Tuesday, September 23, 2008

Peter Moore

Peter Moore at EA sports gave a lengthy the interview to Keith Stuart of The Guardian games blog. It's been published in five parts, with the first part here.

This interview is being described as "candid," but I seriously doubt that. Peter Moore is very, very skilled at manipulating the media when it suits his purpose. He appears very candid at times, and the further into the past, the more candid he seems, but here's what he had to say about the infamous hardware issues with the 360:
...a year and a half ago we had a very difficult time with Xbox 360, with the hardware issues, and there are things that I've said that have been immortalized, and you try to say, well that's not what I meant… Infamously, a guy called Mike Antonucci of the San Jose Mercury news interviewed me and was really pushing hard, and of course when you're dealing with something as sensitive as defective hardware, you've got to be very careful what you say, not only about messaging but it's about legal issues. If you say things out of line on behalf of a company, you're exposing the company to lawsuits, people will take what you say and use it in a court of law - and Microsoft knows that very well.

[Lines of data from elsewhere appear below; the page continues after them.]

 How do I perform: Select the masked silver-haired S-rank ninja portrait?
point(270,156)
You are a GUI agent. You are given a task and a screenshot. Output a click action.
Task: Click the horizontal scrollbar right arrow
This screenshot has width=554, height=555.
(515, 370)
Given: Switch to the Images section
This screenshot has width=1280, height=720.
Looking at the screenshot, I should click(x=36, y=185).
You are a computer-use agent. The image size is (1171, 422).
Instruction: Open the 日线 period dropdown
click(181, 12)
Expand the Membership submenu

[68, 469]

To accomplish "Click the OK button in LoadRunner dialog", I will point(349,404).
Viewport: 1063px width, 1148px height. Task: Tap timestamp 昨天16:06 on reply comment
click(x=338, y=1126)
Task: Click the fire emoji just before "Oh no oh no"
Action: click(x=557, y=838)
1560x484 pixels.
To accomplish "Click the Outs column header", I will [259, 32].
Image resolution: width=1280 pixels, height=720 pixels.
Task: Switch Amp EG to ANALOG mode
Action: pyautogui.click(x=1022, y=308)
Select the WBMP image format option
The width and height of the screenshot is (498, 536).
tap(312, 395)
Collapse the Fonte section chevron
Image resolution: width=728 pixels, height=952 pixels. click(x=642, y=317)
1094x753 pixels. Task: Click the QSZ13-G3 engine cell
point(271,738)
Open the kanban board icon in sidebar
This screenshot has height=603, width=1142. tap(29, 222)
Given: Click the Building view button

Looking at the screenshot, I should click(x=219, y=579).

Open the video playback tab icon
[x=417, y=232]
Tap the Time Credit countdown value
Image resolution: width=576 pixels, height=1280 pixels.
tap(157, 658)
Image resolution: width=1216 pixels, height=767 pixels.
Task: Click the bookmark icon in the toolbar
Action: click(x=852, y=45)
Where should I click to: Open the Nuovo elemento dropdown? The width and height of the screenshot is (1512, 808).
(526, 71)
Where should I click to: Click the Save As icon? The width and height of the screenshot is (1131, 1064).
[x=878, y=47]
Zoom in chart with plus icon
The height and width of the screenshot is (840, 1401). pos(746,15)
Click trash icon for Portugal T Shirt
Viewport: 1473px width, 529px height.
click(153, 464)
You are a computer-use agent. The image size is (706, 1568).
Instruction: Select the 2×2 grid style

But I was focused at that time on trying to get customer service up and running to take care of some hardware problems, and I said, 'You know, things break', and then I was called Marie Antoinette – let them eat cake. But the context I was using wasn't flippant, the sentence was, 'things break, but our job is to go fix it for you'. So what I said was twisted to that it looked like I didn't care.

Let me try to put this into context. Dean Takahashi clearly established in his recent article that Microsoft launched the 360 knowing that the hardware was faulty and that return rates would be extremely high. Yet all Peter Moore mentions is that he was taken out of context to make it look like he didn't care. This is one of the guys, if not THE guy, who approved shipping a known defective product, but he's not going to say anything about his responsibility.

"Candid," indeed.

He does have something interesting to say about the future in terms of delivery methods:
The one thing that will change is whether it's going to be a physical packaged goods model, or whether it's going to be direct to consumer download. There will be a time when we don't ship it on a physical disc, it's not far away, in fact we're already doing it in Asia, and we might give you the core game for free, but then you start buying downloads, micro-transactions, we'll sponsor some stuff, and start shifting the business model away from 'I need to get your £49 and then say goodbye to you when you walk out of Game', I want to talk to you everyday, I want to give you things everyday that keep you in contact with me, I want a relationship with you as a consumer 365 days a year.

...So in the future hard drives are going to be bigger, broadband is going to be faster and we're going to look back and laugh at the fact that we used to drive to the store to buy a piece of plastic with data on it. That business model isn't going to exist – I don't know whether it's going to be five years from now or ten years, but it's not going to be around anymore. And then we can *uck Gamestop in the ass.

Um, I added that last sentence.

Clearly, though, that's the point. I still wonder how entirely digital distribution for gaming machine will ever actually work. Consoles aren't going to come with 300GB hard drives any time soon--Moore himself was bitching about the costs of the 20GB hard drive in the original Xbox! And even with 300GB, plenty of people would just run out of space. What about the guy who buys 100+ games for a single console? Also, what happens when a console needs to go in for repair and a hard drive is replaced? Where are all the licenses for all of those games, and how do they get downloaded?

Digital distribution sounds simple, and inside a PC framework, it is relatively simple. Inside a console framework, though, it's going to be much more difficult.

One last note. Here's the other interesting take away from this interview. Do you know how many times he uses the word "quality?"

Not once.

Do you know how many times he uses the word "brand?"

Nineteen times.

That, to me, is far more illuminating in terms of his priorities than any answer to a single question he could ever give.